▸ Dados fornecidos:
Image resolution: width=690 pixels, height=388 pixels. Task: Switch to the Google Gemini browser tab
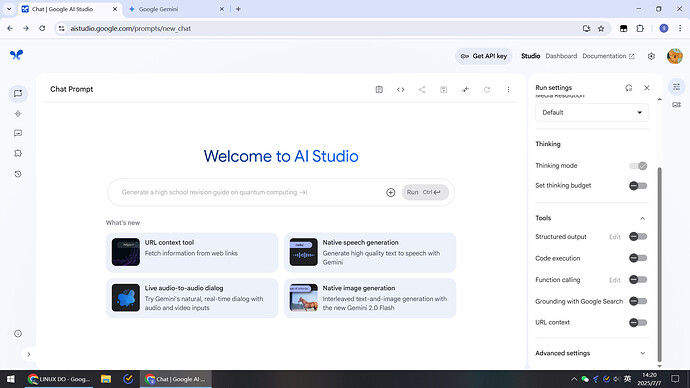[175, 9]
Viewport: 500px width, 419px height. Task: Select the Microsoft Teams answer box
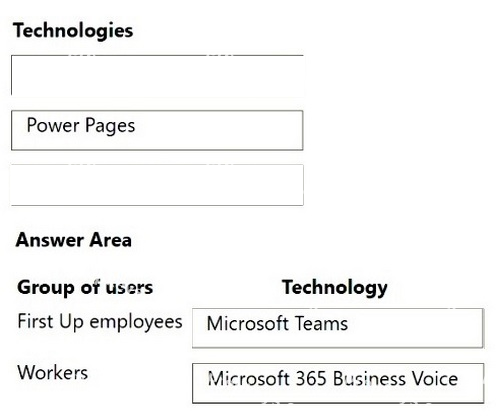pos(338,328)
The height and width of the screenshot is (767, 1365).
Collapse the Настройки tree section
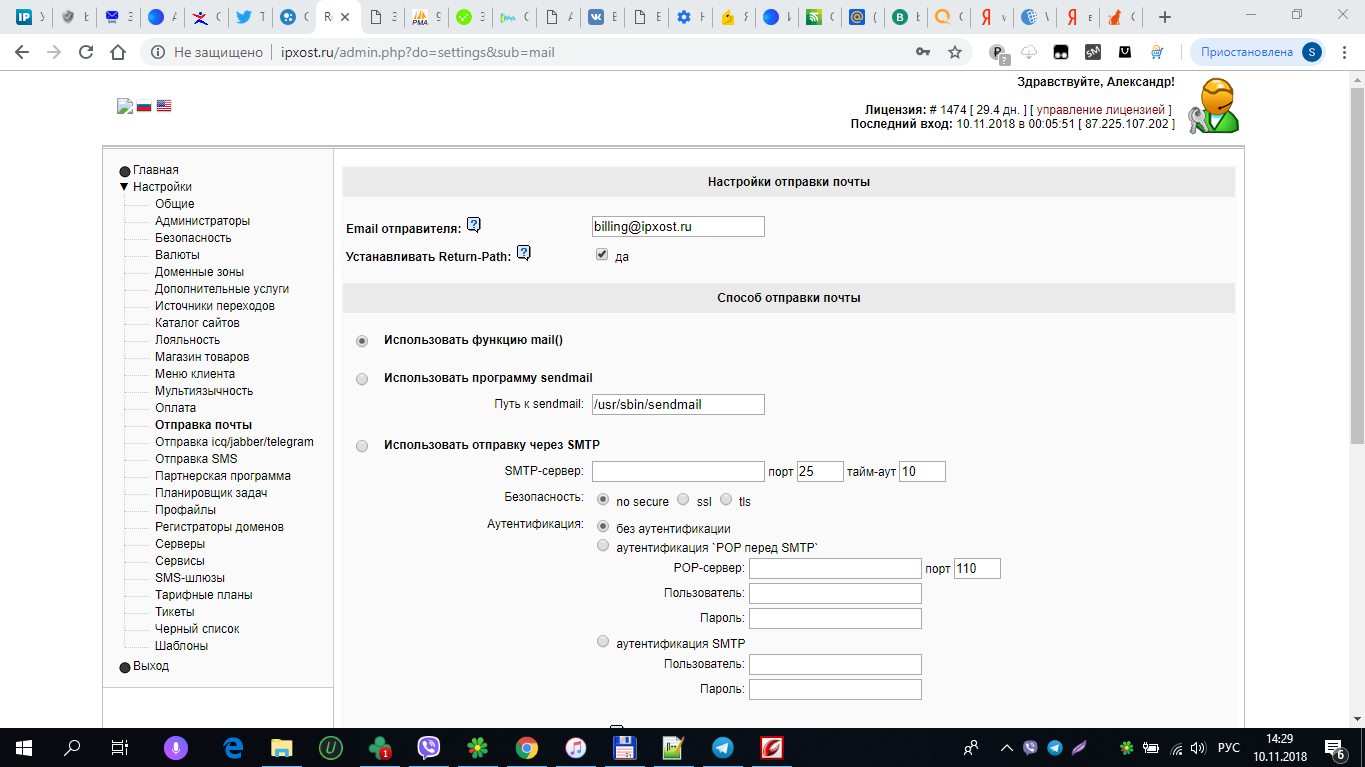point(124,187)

▸ Requisitos do exercício: Reescreva os registros acima como uma lista JSON de strings, com uma string para cada linha e sem as linhas em branco. Não inclua as imagens na resposta.

▸ Resposta correta:
[
  "Image resolution: width=690 pixels, height=388 pixels. Task: Switch to the Google Gemini browser tab",
  "[175, 9]",
  "Viewport: 500px width, 419px height. Task: Select the Microsoft Teams answer box",
  "pos(338,328)",
  "The height and width of the screenshot is (767, 1365).",
  "Collapse the Настройки tree section",
  "point(124,187)"
]